>>
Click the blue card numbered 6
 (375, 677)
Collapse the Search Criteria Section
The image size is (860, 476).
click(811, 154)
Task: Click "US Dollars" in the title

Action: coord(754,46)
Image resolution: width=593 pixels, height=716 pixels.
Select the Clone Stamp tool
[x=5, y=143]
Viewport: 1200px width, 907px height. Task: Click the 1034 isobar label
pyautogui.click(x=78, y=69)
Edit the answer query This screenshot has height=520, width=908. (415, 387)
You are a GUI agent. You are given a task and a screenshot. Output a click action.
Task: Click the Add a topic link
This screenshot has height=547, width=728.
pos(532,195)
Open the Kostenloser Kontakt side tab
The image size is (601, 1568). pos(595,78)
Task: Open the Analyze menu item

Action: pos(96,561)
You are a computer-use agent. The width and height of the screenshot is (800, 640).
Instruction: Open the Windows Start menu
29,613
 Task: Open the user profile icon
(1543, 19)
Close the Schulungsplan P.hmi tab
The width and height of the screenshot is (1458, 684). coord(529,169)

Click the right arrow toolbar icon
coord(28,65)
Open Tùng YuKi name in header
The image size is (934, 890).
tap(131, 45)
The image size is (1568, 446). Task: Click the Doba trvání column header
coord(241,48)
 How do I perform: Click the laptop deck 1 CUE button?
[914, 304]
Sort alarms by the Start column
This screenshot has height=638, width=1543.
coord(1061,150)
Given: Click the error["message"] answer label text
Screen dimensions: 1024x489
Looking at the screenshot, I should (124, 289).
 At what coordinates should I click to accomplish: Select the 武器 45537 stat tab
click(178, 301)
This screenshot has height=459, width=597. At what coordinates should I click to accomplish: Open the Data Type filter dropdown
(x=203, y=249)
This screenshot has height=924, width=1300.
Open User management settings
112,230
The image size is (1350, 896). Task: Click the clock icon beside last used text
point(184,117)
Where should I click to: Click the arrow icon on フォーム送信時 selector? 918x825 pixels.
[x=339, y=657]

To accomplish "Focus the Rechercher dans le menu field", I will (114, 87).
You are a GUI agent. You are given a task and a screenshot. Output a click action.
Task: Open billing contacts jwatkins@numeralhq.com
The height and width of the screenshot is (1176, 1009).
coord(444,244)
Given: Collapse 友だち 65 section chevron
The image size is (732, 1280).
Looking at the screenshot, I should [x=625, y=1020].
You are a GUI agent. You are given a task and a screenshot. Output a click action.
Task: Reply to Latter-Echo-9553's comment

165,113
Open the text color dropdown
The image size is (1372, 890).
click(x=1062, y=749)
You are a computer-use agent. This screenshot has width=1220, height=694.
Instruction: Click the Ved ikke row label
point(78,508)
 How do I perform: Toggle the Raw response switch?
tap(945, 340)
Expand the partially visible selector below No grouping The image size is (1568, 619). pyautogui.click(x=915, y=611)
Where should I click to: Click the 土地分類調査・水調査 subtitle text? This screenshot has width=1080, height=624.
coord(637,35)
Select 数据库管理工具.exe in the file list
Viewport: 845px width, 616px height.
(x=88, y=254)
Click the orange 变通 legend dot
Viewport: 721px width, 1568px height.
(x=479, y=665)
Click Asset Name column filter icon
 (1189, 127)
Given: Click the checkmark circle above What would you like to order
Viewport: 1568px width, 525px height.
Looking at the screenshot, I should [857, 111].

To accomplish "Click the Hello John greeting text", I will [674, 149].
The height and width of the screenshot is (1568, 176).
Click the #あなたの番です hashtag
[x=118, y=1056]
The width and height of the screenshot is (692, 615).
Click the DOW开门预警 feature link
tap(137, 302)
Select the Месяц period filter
<<
WHAT YOU SHOULD DO - Return each line of the records above in which the word "answer" occurs.

SOLUTION TO THIS EXERCISE -
Edit the answer query This screenshot has height=520, width=908. (415, 387)
Given: Click the error["message"] answer label text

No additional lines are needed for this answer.